NEW ENGLAND ANIMALS IN LA: INTERVIEW W/ ARTIST JACOB BERENDES


"It's simply a waste of time to not be yourself."

SAM POTRYKUS: I felt compelled to interview you, fellow New England artist & zinester and editor of Mothers News (a big inspiration for us at BCN), but for readers who are unfamiliar with your antics, could you briefly describe your work and practice?


JACOB BERENDES: In a very general sense, my work and practice is a series of what are to me funny ideas that I try to follow through beyond the funny stage. Over the past 15 years or so some of my major projects have been a newspaper (Mothers News), a storefront/gallery (HBML, in Worcester MA), and an arts non-profit (CTRI Innovations). These big projects tend to be about taking an institutional form, larger than the individual, and inhabiting the form in a personal and playful way.

The thing I'm repping now (early Fall 2022) is a stuffed animals project I did called Animal Year, which I'm showing at Heavy Manners in LA in early October. In 2004-2005 I made a unique stuffed animal every day for a year, even when I really didn't want to. As can be expected, some are regular good and some are interesting, and some are bad but still loveable. And a very small number are failures, quite frankly.


SP: Where can folks find Mothers News and can we please have some more back issues for our zine library?


JB: Welllllll if you want hard copies you might've missed the boat! I'm working on a book collection but that's a long ways away. "What if I was a book" is a question that's still bouncing around the old domepiece. In the meantime you can read back issues online at my website, which is a castle, at Fujichia.com. They're in the library-- go in the green door and take the stairs to the third floor, the library is the first door, you can't miss it. The light's on the right hand side.


SP: We know that artist-run publications and projects defy the logic of profit/markets so why do we do it? Did you get into trash art and plush animals because it's more lucrative?
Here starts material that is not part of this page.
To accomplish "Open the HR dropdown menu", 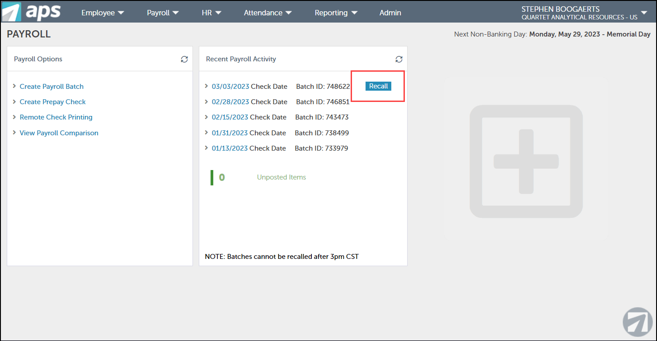I will tap(211, 13).
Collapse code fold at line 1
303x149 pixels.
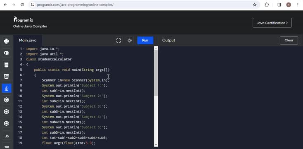(x=24, y=49)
JB: Come on bro, we do it because we deny the primacy of profits and markets as the key factors in our lives! I think that anyone who wants a lucrative arts practice should choose right now between lucrative and arts practice. Do you want to make money on a short time frame, or do you want to sing the song of your heart to a loving god? You can't do both at the same time, and you can make more money doing pretty much anything other than following your arts practice. I find that it's best not to think of art as a career, but as something you enjoy. Like traveling, or drugs, or video games. No one requires their video game experience or psychedelic trip to be lucrative. It's OK, and in fact it's completely regular, and even desirable, if your arts practice doesn't make money. Most of what I produce is cheap or free.


SP: What is it about New England?


JB: It's spooky, which is to say that it respects the ethereal. Also there's four distinct seasons, which gives one the feeling of being (at least) four different people in the course of a year. Lastly everything's close by. When you tour out west there's a lot of long drives between spots, but you could do a nice little New England tour and drive like 2 hours a day, max. So that's a great feature-- you can tap into a million different cool little scenes pretty easily.



SP: Talk a bit about the LA connection. How did this opportunity come together for you? I firmly believe we need more bicoastal collaboration for independent artists but is this that? How can folks plug in to rad independent happenings outside of Boston?


I think focusing on "bicoastal" is a bad move but in terms of connecting artists with other artists in other places, from an independent/underground perspective, the model is pretty clear I think. It's easiest to talk about this using music as an example, so I'll outline it that way. You're a band, you go to shows and meet people, and from there start playing shows, just whatever shows you can. If there's a touring band on the bill then give them your cut of the door money-- come to terms with the fact that you won't be able to actually make money OR break even for a long time, possibly never. In time you start booking shows for the touring bands. You are nice and on time and you make a cool flyer and put them up everywhere and people show up and the bands remember you as someone who is reliable and honest and hopefully fun and maybe a little nuts. Then when you want to go on tour you call up the bands you got along with most and say can you get me a gig, and ideally they're excited to help you. And then that's it, then you're touring and meeting people and one thing turns into another.


From a non-music perspective the points on this path are a little obscure, but the idea is still basically the same-- you start off doing your thing, you become a resource if possible, you build relationships, you make calls. I guess this sounds a lot like "social climbing" so I should add: being a phony gives you a very small short term advantage and a huuuuuuuuge long term disadvantage. It's simply a waste of time to not be yourself. In my experience that's how you connect with other artists, as an artist. That's how my opportunity came together. Sorry to get deep on this practical question but that's as practical as I can be!